* _EXERCICE ÉCRIT A_:
Selon le passage sur l’habitation, quelles postures médiatiques restent possibles lorsque le parti au pouvoir nie l’existence de la crise ? Nommez-les toutes.
* _EXERCICE ÉCRIT B_:
Les affirmations suivantes concordent-elles avec le passage sur l’habitation ? Répondez par oui ou par non, en citant chaque fois les mots décisifs du passage.
(i) François Legault et Andrée Laforest qualifient la situation de crise du logement.
(ii) La ministre a annoncé un investissement de 200 millions pour construire des logements abordables.
(iii) Les angles morts du traitement médiatique relèvent uniquement de la faute des journalistes.
* _EXERCICE ÉCRIT C_:
D’après le passage sur l’habitation, de quel ministère Andrée Laforest est-elle ministre ?

* _PASSAGE FOURNI_:

▼

Qu’il s’agisse d’une véritable crise sociopolitique, d’une circonstancielle pénurie de logements abordables ou d’un battage mené par les médias et alimenté par les partis d’opposition, l’épineuse question de l’habitation est définitivement inscrite à l’agenda en vue des élections de 2022. Dès lors que le parti au pouvoir nie l’existence de la crise, il semble toutefois qu’il ne reste comme postures médiatiques que spéculer, juger ou se taire.
Si la question du bon choix de mots pour qualifier la problématique (crise, pénurie, surchauffe, etc.) a été largement débattue dans l’espace public, une lecture plus approfondie des communiqués et de la revue de presse fait ressortir quelques angles morts dans le traitement médiatique. Est-ce seulement la faute des journalistes complaisants et des méchants médias ? Ce n’est pas si simple que ça !
Nier
Bien qu’ils refusent toujours de qualifier la situation de « crise du logement », François Legault et Andrée Laforest (ministre des Affaires municipales et de l’Habitation) ont présenté des solutions à une problématique qu’ils jugent non généralisée, mais propre à certaines villes et certains arrondissements de la métropole. Le 3 février dernier, la ministre annonçait ainsi un investissement de 200 millions visant la construction de logements abordables.

▲

* _EXTRAITS DE DONNÉES_:
▼

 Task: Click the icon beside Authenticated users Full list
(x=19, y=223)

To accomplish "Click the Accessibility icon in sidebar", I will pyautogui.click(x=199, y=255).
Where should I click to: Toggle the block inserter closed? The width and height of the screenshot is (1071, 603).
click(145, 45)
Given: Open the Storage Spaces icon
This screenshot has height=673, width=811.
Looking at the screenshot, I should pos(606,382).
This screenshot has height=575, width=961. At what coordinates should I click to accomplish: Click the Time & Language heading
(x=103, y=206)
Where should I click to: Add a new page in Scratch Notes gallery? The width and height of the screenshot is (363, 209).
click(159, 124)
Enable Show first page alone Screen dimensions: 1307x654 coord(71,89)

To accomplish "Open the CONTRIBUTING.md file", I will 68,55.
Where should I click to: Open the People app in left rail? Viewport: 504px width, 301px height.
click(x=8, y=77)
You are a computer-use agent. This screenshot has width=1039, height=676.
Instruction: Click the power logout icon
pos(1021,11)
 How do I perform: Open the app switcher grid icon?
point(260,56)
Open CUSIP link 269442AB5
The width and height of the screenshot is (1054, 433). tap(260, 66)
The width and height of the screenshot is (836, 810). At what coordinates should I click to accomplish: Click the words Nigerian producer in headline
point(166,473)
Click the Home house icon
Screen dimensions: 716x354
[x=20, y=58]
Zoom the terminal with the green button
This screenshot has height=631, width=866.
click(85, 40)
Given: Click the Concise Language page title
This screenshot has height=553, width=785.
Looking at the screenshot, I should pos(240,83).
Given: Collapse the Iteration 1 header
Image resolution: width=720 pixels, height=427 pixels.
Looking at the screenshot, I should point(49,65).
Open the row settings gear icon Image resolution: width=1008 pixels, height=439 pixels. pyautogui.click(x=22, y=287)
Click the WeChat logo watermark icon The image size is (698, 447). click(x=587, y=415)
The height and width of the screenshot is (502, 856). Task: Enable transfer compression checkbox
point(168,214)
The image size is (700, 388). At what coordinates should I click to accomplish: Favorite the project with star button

▲

* _RÉSULTAT OBTENU A_:
Spéculer, juger, se taire.

* _RÉSULTAT OBTENU B_:
(i) Non : « Bien qu’ils refusent toujours de qualifier la situation de « crise du logement » ».
(ii) Oui : « la ministre annonçait ainsi un investissement de 200 millions visant la construction de logements abordables ».
(iii) Non : « Ce n’est pas si simple que ça ! »

* _RÉSULTAT OBTENU C_:
Des Affaires municipales et de l’Habitation.